Matthew Blessing- engineer/fabricator for Embedded Iron
Matthew Blessing is a music technologist, composer, and guitarist. Blessing’s research explores new human-computer interfaces focusing on musical expression. His present work involves the design and digital fabrication of embedded instruments, including the Apple Box, where machine learning tracks the mel-frequency coefficients of piezos to detect tapping location on artillery boxes to map data to sample processing; and embedded furniture pieces that run on an embedded Linux CPU, Raspberry Pi, connected to a variety of interactive sensors, amplifiers, and audio drivers. Blessing’s installations and compositions have been featured at SDSU Downtown Gallery and the Abrons Arts Center, and he has presented his works at various New Interface for Musical Expression conferences. Blessing’s publications have also been featured in The Journal of the Acoustical Society of America. As a lecturer, he has taught courses on electro-acoustic music and composition technology at San Diego State University. He is well-versed in Pure Data, Max/MSP, Python, Swift, Bash, JavaScript, MySQL, Raspberry Pi, Arduino, and LEAP motion.

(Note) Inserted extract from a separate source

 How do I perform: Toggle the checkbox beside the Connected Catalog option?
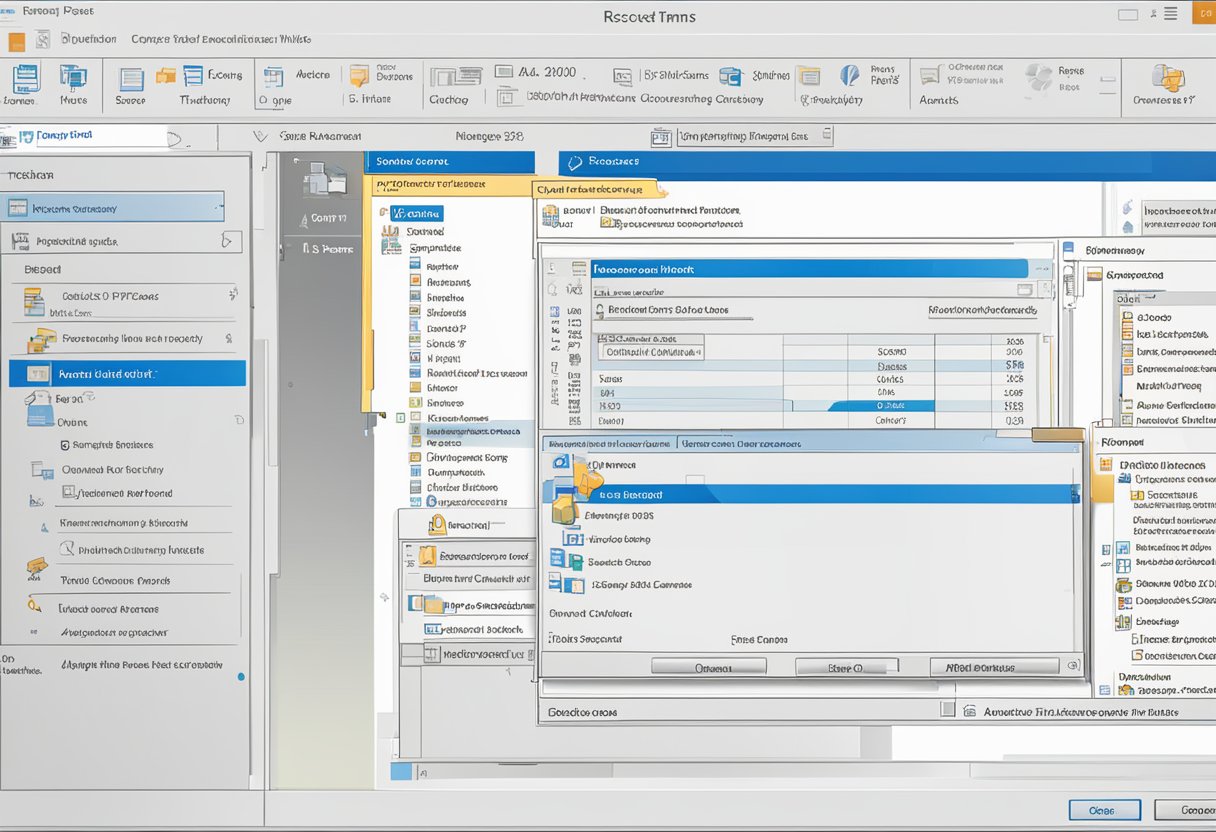[548, 614]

Blessing has a PhD in Experimental Music and Digital Media from Louisiana State University, and received his Master degree in Composition at San Diego State University and Bachelor degrees in Music Composition and Classical Guitar Performance from Southern Illinois University-Carbondale.
Niloufar Nourbakhsh
Described as “stark” by WNPR and “darkly lyrical” by the New York Times, a winner of the Second International Hildegard commission award, a 2019 recipient of Opera America’s Discovery Grant, and a Finalist for Beth Morrison Projects Next Generation competition, Niloufar Nourbakhsh’s music has been performed at numerous festivals and venues including Carnegie Hall, Lincoln Center, and the Kennedy Center. A founding member and co-director of Iranian Female Composers Association, Nourbakhsh is a strong advocate of music education and equal opportunities. She is currently a Teaching Artist at Brooklyn Music School, an adjunct faculty at Molloy College, and a co-director of Peabody Conservatory Laptop Ensemble. Niloufar holds a doctoral degree from Stony Brook University and regularly performs with her Ensemble Decipher.
Chelsea Loew
Composer/performer Chelsea Loew is a Fulbright research grant recipient in composition and is Composer-in-Residence for the Taylor Festival Choir. Her work is emotional and personal and often explores the relationship, both constructive and damaging, between language, communication, and intended expression. Her music has been performed by Chór Narodowy Forum Muzyki, Yarn|Wire, Charleston Symphony Orchestra, members of Talea Ensemble, Popebama, Tony Arnold, and others. Festivals featuring her music include Sacrum Profanum at Play Kraków, the Composer’s Conference at Brandeis, the National SCI Composers Conference, the Ball State New Music Festival, New Music on the Point, the Oregon Bach Festival, Southern Division ACDA, and Piccolo Spoleto. As a performer, Chelsea is a member of the modular, technologically-focused experimental music group Ensemble Decipher and a core member of the Taylor Festival Choir. She holds degrees from Stony Brook University (Ph.D.), Eastman School of Music (M.A.), and College of Charleston (B.A.).